Thousands of students then gathered on the campus commons in preparation for the memorial service. Reverend Jesse Jackson, then the National Director of Operation Breadbasket, gave the main address. Jackson was joined by KSU President Robert I. White, and Dr. Raghbir, the director of the newly created Center for Peaceful Change. Additional speakers included students from Jackson State College in Mississippi, where two students were killed by highway patrolmen the previous year. The campus victory bell then tolled seven times — four times for the Kent State students, twice for the students from Jackson State, and once “for the victims everywhere of war, hatred, and repression.”

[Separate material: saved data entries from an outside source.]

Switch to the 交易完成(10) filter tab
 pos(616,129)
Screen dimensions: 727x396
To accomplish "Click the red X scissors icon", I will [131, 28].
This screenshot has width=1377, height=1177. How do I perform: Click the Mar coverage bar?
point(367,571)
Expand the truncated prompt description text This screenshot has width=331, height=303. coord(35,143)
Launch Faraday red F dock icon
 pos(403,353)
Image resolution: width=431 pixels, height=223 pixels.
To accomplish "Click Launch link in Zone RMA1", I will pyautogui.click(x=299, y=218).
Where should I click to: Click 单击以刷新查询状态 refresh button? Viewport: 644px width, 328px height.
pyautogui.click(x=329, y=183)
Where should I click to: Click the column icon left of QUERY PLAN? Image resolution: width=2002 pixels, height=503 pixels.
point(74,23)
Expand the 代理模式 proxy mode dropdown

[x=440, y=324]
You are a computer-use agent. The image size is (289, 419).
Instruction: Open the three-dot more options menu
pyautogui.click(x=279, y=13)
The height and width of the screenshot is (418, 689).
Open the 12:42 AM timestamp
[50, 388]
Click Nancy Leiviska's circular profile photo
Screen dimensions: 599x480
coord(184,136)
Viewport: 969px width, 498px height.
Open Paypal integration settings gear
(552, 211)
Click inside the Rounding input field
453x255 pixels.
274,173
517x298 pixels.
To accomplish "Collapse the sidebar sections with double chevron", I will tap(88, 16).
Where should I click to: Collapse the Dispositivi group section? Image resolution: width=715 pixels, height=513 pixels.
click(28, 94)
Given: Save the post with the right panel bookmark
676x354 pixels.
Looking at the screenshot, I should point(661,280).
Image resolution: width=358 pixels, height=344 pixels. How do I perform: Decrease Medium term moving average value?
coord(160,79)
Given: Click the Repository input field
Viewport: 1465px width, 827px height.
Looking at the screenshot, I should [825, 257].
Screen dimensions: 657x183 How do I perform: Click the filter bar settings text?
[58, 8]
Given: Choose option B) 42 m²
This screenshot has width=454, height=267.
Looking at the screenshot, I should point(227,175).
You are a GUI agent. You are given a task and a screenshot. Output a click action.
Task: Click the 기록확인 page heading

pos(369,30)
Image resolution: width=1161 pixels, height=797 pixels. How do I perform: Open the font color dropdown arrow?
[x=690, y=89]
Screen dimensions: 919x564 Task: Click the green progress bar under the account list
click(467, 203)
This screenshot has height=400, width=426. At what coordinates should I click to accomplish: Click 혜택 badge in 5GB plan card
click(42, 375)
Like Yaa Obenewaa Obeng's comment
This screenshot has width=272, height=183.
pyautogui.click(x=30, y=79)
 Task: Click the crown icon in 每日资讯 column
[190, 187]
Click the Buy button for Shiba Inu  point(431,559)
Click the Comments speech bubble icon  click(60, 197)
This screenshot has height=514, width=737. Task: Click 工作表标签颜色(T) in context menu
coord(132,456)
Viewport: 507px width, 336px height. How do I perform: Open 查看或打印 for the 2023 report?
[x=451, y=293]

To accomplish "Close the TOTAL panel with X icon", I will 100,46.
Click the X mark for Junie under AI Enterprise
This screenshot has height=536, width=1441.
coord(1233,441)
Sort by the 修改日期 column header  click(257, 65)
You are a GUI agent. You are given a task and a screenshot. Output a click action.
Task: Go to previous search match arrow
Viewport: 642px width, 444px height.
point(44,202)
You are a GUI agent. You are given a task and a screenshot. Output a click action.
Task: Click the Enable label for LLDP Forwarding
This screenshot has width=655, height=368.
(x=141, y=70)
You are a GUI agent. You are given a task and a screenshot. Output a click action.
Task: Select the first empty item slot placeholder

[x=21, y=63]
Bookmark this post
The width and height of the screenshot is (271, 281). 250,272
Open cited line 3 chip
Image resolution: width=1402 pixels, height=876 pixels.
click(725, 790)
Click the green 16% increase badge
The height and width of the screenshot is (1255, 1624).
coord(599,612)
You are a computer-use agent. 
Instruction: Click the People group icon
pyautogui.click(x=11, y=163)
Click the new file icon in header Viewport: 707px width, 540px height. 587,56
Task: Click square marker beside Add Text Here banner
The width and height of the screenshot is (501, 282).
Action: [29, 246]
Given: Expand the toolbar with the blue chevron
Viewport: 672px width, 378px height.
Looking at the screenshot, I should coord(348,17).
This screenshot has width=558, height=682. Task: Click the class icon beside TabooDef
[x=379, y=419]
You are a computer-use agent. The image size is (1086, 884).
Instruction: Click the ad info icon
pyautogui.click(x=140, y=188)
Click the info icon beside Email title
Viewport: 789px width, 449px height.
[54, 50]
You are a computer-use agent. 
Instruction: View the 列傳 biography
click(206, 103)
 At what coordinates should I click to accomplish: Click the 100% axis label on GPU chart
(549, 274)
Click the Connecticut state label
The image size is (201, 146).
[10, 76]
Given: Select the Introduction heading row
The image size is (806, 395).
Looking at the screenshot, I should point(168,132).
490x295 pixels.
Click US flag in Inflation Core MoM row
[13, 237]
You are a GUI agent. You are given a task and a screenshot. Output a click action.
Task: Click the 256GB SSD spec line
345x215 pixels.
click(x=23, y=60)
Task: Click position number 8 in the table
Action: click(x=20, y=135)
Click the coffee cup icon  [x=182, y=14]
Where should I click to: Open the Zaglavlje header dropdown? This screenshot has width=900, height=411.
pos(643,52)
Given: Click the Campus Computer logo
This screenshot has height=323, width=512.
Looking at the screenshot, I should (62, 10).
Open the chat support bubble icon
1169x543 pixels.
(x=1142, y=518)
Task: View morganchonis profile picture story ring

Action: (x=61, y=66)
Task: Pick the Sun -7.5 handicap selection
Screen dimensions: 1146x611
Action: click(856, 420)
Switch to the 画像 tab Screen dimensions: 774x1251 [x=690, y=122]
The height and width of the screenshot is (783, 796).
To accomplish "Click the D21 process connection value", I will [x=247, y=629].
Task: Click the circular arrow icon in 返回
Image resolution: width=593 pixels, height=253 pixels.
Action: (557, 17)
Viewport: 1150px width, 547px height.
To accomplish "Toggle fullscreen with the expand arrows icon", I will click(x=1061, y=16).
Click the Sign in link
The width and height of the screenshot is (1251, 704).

Following a moment of silence, students were then expected to disperse and return to their regular daily activities, but that was not the case. Many students began to stage a sit-in near the campus ROTC building after the official activities ended. University officials canceled morning classes held in the building, Rockwell Hall. Student protesters were joined by anti-war protesters from organizations like The May Day Coalition. Together with nearly 200 students looking on from a distance, the peaceful protest called out campus policies and state and federal laws.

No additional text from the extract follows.